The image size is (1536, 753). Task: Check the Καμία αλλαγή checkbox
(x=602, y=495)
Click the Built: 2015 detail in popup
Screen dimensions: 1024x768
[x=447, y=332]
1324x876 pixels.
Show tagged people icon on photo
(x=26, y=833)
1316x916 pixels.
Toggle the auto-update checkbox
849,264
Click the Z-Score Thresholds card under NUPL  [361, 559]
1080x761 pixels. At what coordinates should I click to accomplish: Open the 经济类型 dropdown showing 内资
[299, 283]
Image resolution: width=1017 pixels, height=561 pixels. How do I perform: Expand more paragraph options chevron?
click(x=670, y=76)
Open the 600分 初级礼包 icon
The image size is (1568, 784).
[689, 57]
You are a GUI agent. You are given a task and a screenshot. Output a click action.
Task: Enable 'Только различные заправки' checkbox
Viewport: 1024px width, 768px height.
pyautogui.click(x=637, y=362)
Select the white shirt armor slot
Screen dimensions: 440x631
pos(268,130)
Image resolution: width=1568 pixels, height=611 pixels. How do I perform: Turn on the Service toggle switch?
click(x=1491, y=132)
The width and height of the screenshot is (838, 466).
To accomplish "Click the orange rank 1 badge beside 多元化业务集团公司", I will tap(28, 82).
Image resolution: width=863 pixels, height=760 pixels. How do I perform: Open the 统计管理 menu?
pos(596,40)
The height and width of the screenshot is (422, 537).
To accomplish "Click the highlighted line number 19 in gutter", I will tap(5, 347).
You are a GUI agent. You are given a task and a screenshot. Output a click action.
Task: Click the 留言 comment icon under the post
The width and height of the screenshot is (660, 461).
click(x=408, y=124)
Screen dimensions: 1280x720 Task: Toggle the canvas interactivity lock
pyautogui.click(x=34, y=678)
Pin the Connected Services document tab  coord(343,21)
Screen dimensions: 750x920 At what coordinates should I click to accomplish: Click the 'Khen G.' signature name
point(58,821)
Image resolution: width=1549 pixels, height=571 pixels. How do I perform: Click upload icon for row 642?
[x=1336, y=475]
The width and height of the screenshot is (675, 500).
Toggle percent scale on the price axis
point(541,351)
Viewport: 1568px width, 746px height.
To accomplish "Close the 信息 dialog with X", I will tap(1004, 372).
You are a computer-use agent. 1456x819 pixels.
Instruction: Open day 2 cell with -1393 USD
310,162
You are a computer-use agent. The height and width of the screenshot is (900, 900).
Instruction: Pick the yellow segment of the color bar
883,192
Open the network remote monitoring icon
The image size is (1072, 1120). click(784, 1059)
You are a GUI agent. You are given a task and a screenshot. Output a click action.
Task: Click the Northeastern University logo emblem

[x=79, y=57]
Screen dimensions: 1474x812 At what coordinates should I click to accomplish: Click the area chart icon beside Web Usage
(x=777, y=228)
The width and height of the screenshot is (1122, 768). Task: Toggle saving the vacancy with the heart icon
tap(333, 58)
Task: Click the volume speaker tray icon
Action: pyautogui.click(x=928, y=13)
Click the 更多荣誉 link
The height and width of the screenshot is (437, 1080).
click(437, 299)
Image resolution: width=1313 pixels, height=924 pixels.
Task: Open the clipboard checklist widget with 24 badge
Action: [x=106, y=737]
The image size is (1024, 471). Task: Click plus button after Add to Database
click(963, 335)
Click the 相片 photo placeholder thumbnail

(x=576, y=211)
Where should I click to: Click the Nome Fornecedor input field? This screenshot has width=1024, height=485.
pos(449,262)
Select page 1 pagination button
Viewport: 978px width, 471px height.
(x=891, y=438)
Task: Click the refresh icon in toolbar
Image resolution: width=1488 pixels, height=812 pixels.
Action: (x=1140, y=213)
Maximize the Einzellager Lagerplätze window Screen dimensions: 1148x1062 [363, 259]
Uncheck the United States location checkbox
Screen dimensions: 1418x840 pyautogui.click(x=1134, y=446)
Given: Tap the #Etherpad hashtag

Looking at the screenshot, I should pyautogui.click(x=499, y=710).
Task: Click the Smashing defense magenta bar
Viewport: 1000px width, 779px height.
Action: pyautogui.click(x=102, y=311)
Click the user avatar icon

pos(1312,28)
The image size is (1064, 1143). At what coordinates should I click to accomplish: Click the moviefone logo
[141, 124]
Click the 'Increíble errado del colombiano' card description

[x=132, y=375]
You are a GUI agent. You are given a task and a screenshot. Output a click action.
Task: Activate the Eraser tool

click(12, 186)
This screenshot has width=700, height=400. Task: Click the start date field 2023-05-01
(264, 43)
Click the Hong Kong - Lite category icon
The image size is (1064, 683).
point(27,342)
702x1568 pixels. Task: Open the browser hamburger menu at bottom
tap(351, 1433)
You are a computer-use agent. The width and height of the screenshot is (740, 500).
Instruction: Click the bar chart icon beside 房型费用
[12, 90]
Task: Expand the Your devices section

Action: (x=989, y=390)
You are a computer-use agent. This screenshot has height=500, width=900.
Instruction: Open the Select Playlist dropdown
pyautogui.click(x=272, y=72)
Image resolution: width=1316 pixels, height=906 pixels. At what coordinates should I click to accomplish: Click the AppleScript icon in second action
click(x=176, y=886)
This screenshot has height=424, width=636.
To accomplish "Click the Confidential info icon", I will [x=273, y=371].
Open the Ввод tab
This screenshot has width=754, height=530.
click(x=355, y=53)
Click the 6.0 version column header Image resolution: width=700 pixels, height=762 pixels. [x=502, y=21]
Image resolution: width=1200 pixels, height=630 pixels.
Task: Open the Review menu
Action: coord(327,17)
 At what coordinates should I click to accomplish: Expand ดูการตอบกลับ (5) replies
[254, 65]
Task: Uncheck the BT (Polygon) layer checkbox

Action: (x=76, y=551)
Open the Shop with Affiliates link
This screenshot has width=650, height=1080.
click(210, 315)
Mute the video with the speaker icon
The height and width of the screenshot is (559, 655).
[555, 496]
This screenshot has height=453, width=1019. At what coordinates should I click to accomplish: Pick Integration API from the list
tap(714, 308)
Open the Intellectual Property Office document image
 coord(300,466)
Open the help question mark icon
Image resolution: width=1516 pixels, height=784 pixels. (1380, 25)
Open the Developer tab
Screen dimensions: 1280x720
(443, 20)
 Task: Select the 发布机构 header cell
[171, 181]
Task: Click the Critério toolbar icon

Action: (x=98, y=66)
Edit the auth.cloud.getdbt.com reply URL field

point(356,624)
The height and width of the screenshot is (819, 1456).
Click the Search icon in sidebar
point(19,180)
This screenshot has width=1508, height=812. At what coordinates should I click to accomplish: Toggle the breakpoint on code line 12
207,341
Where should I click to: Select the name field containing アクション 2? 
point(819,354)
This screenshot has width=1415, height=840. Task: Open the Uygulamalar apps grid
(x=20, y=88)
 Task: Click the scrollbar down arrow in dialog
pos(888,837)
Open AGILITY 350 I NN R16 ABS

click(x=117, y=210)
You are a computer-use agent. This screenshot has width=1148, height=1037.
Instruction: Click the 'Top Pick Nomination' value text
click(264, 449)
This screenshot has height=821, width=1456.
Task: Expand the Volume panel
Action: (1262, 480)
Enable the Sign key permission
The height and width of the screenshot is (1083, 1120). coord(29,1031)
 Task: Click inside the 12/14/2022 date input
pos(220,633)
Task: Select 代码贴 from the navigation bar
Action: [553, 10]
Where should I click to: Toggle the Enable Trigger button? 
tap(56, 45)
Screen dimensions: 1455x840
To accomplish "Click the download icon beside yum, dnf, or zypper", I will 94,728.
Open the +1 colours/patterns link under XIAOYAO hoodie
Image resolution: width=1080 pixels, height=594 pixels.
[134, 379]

━━━━━━━━━━━━━━━━

What you have to do
Rewrite the rows above, from the line containing "You are a computer-use agent. The width" through the line containing "Action: (x=989, y=390)", both included, and give only those lines, requests and all. Multiply every coordinate in the answers by 1.45 and round each result to a whole number, with halves rounded up.

Answer in full
You are a computer-use agent. The width and height of the screenshot is (740, 500).
Instruction: Click the bar chart icon beside 房型费用
[17, 131]
Task: Expand the Your devices section

Action: (x=1434, y=566)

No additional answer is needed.